Alors que les deux dernières décennies ont vu des progrès dans la science du cli-mat, le terrain n’est pas encore assez mature pour répondre utilement aux ques-tions difficiles et importantes posées à ce sujet. Cet état décidément instable met en lumière ce qui devrait être évident: la compréhension du climat, au niveau de détail correspondant aux influences humaines, est un problème très, très difficile.

Nous pouvons et devons prendre des mesures pour faire des projections climati-ques plus utile au fil du temps. Un engagement international à un système mondial d'observation soutenue climatique devrait générer un enregistrement d’bservations plus précises sur plus longtemps. Et de plus en plus puissants ordinateurs peuvent permettre une meilleure compréhension des incertitudes de nos modèles, des mo-saïques de modèles plus fines et des descriptions plus sophistiqués des processus qui se produisent en leur sein. C’est une urgence scientifique, car nous pourrions être pris au dépourvu si notre compréhension ne s’améliore pas plus rapidement que le climat ne se modifie.

Une rigueur transparente serait également un développement bienvenu, compte tenu notamment des décisions politiques et stratégiques capitales en jeu. Ce pour-rait être appuyé par une règle indépendante, une «équipe rouge», afin se se foca-liser sur des test de robustesse et contester les projections en se concentrant sur leurs lacunes et les incertitudes; ce serait certainement la meilleure pratique de la méthode scientifique. Mais parce que les changements climatiques naturels pen-dant des décennies, il faudra de nombreuses années pour obtenir les données nécessaires pour isoler en toute confiance et de quantifier les effets des influences humaines.

Les décideurs et le public peuvent souhaiter, pour conforter leur certitude dans leur science du climat. Mais je crains que la promulgation de manière rigide de l'idée que la science du climat est "réglé" (ou est un "canular") ne rabaisse et refroidisse l'entreprise scientifique, retardant sa progression dans ces questions importantes. L'incertitude est un moteur d'entraînement et de motivation de la science et doivent faire face de front. Elle ne devrait pas se limiter à des conversations feutrées de “coin de bar” ou à des conférences universitaires.

Les choix de société dans les années à venir ne seront pas nécessairement fondées sur la connaissance incertaine des climats futurs. Cette incertitude ne doit pas être une excuse pour l'inaction. Il est bien justifié la prudence dans l'accélération du développement des technologies à faibles émissions et à des mesures rentables de l’efficacité énergétique.

Mais les stratégies climatiques «sans regrets», au-delà de ces efforts, entraînent des coûts, des risques et des questions d'efficacité, de tels facteurs non scientifi-ques entrent inévitablement dans la décision. Celles-ci comprennent notre tolérance au risque et les priorités que nous attribuons au développement écono-mique, la réduction de la pauvreté, la qualité de l'environnement et l'équité intergénérationnelle et géographique.

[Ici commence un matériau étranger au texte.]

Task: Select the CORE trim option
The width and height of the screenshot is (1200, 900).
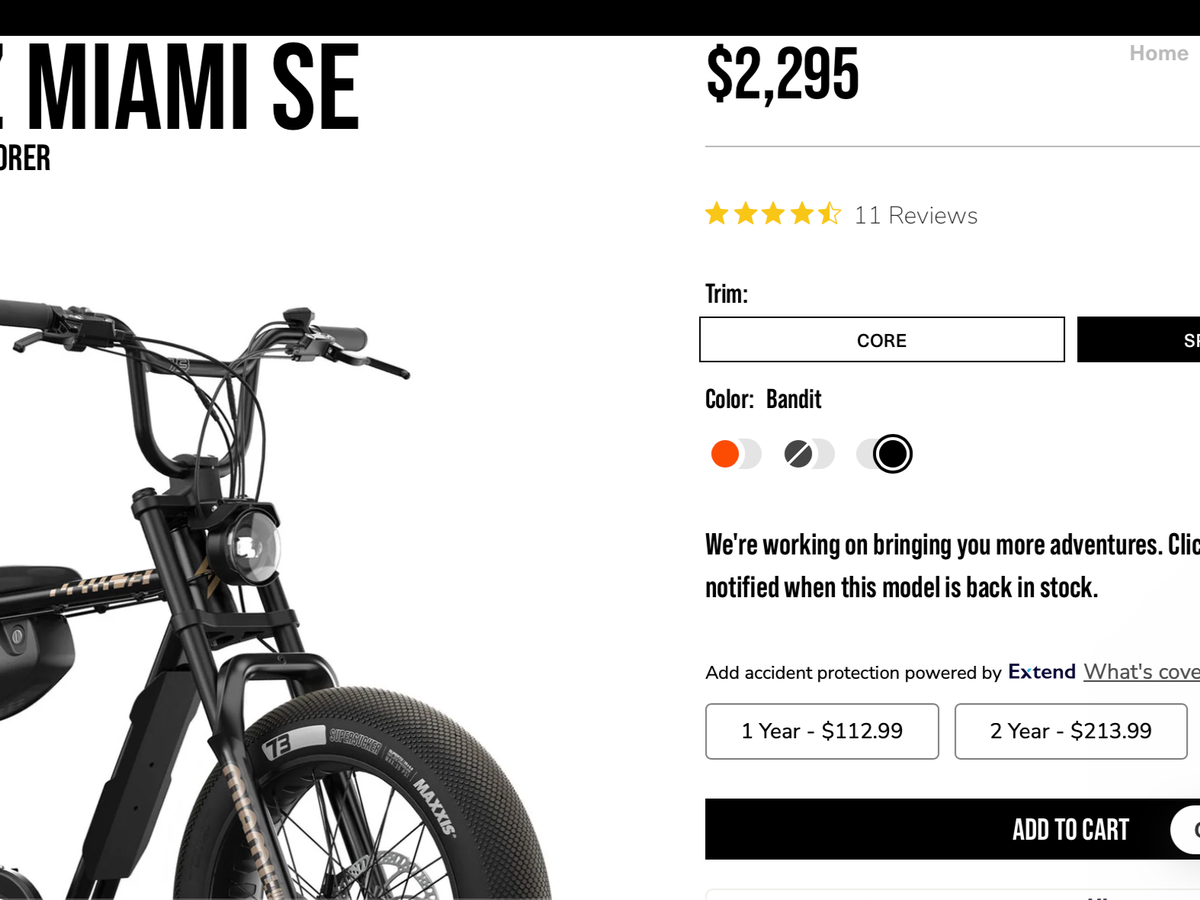Action: [881, 340]
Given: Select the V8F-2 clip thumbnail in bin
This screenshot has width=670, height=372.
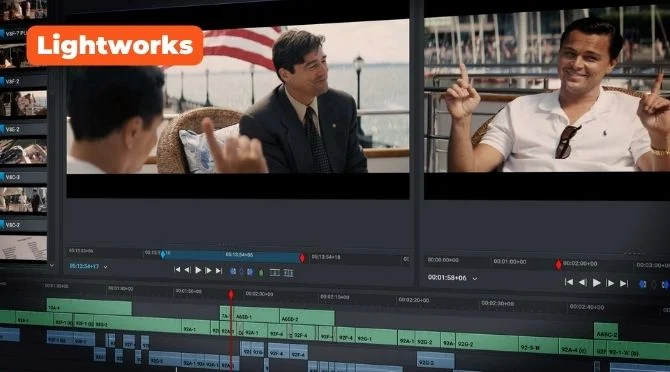Looking at the screenshot, I should (23, 104).
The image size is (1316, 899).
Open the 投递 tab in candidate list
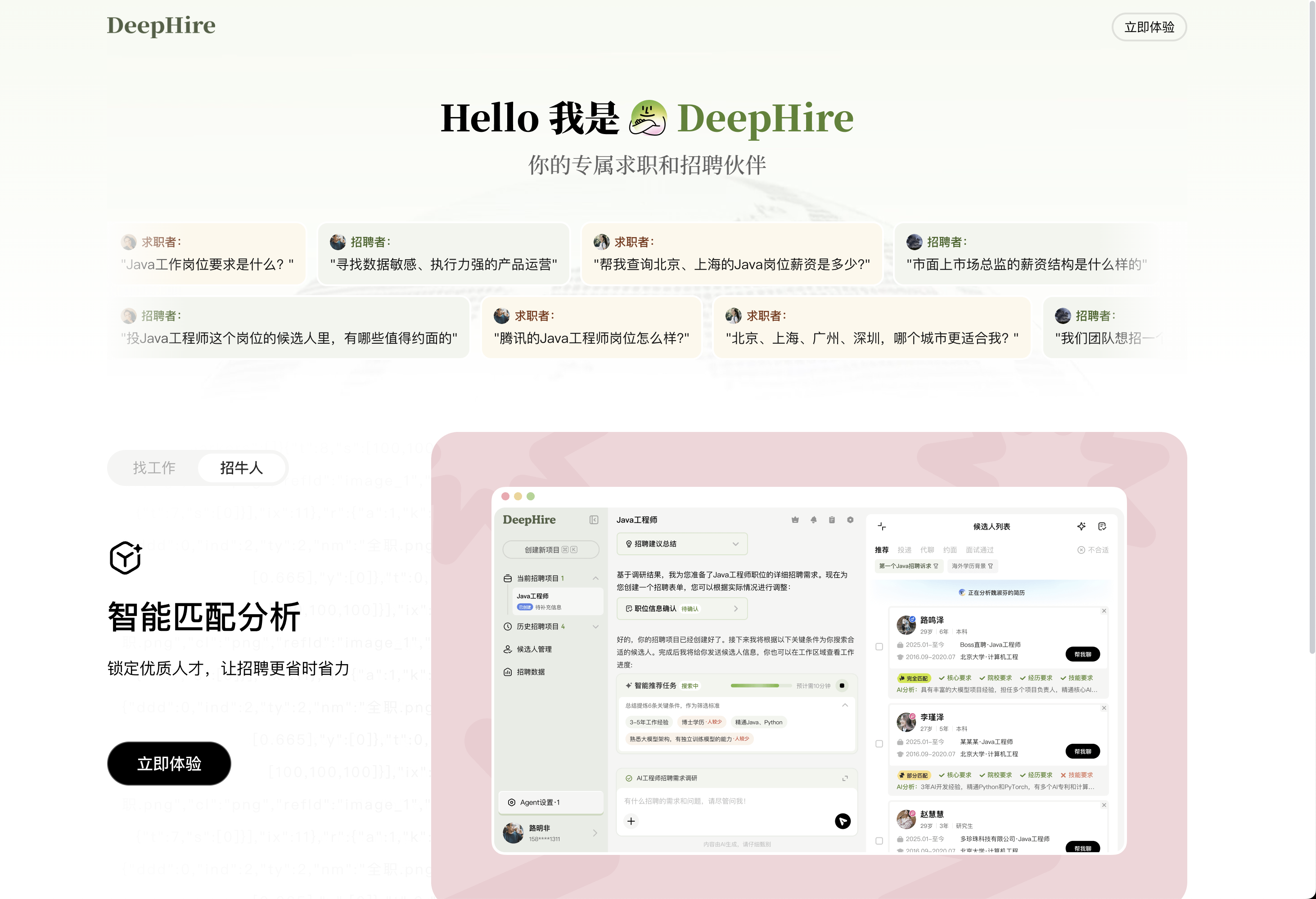[x=904, y=550]
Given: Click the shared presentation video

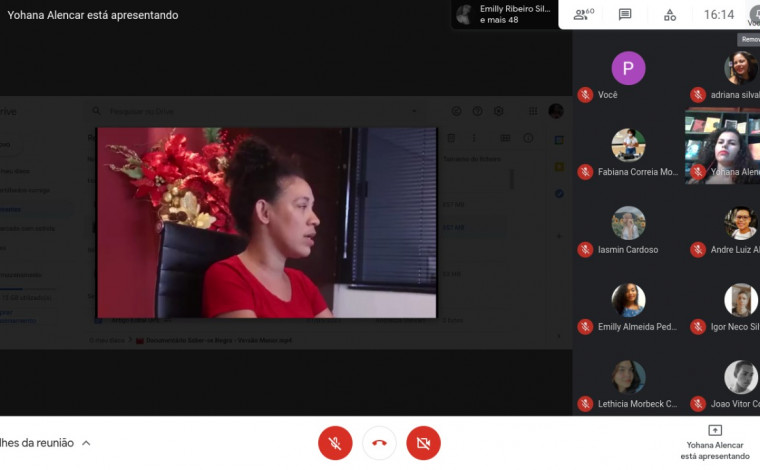Looking at the screenshot, I should coord(267,222).
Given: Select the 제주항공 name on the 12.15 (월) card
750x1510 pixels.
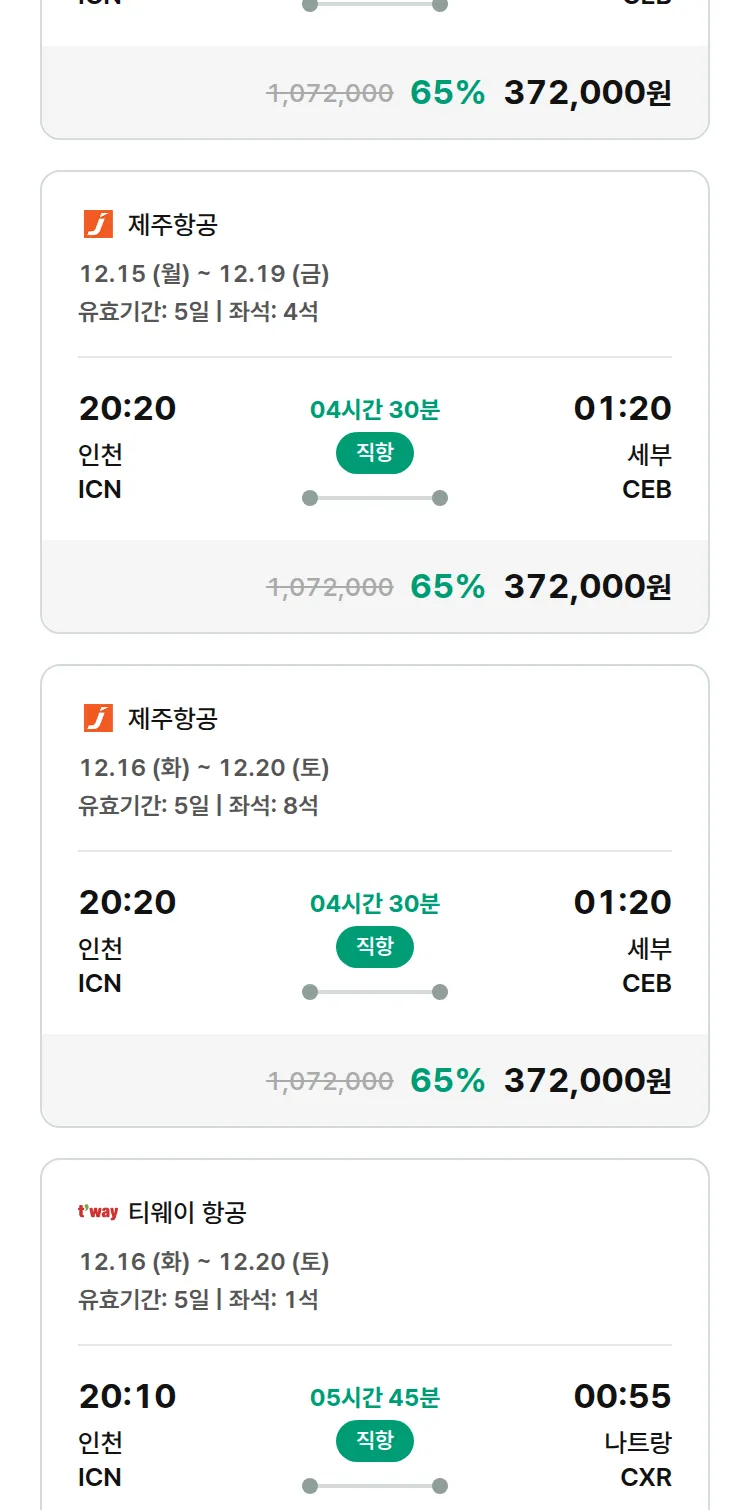Looking at the screenshot, I should click(173, 225).
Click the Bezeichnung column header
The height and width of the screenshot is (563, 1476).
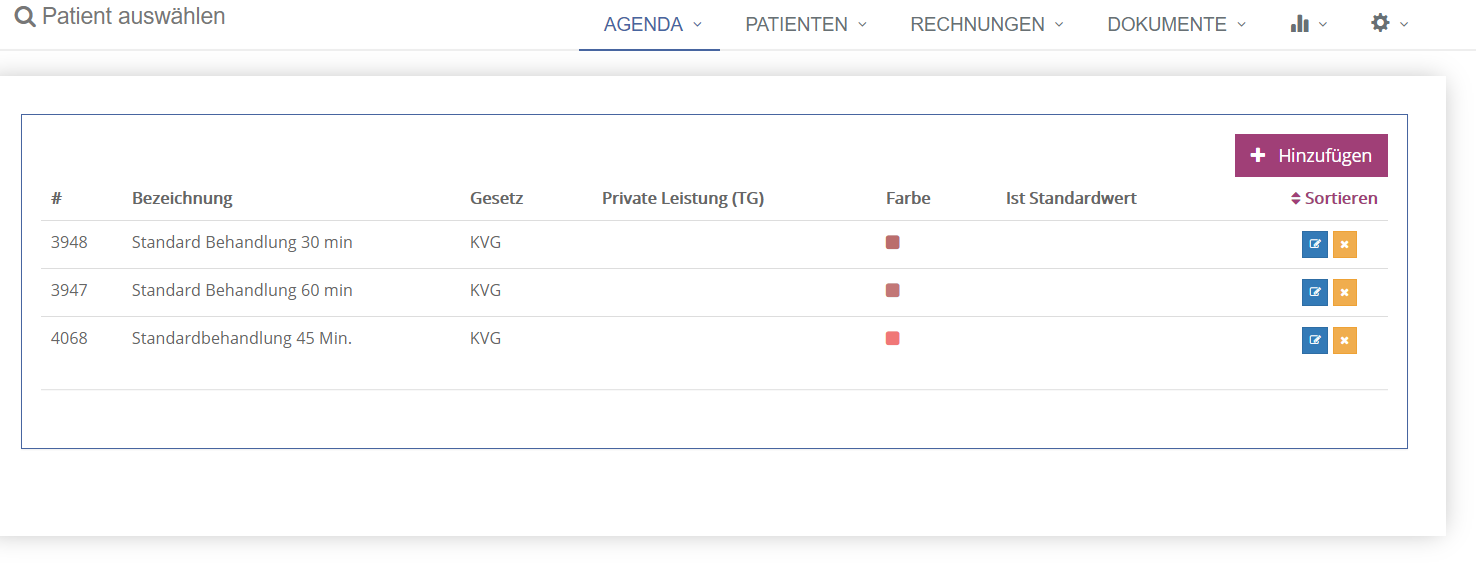182,198
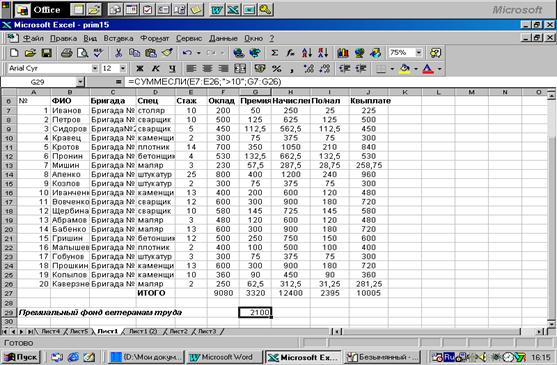Click the Cut scissors icon

coord(118,53)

Les individus et les pays peuvent légitimement être en désaccord sur ces ques-tions, de sorte que la discussion ne devrait pas être sur «croire» ou «ou ne pas croire» en la science. Malgré les déclarations de nombreuses sociétés scientifiques, la communauté scientifique ne peut prétendre à une expertise particulière dans le traitement des questions liées à des objectifs et des valeurs les plus pro-fondes de l'humanité. Les sphères politiques et diplomatiques sont les mieux adaptées pour discuter et résoudre ces questions, et dénaturer l'état actuel de la science du climat ne fait rien pour relever ce défi.

Toute discussion sérieuse de l'évolution du climat doit commencer par reconnaître non seulement les certitudes scientifiques, mais aussi les incertitudes, en particulier dans la projection de l'avenir. Reconnaîtret ces limites, plutôt que de les ignorer, conduira à une discussion plus sobre et finalement plus productive des politiques de changement climatique et du climat. Agir autrement serait un très mauvais service à la science climatique elle-même.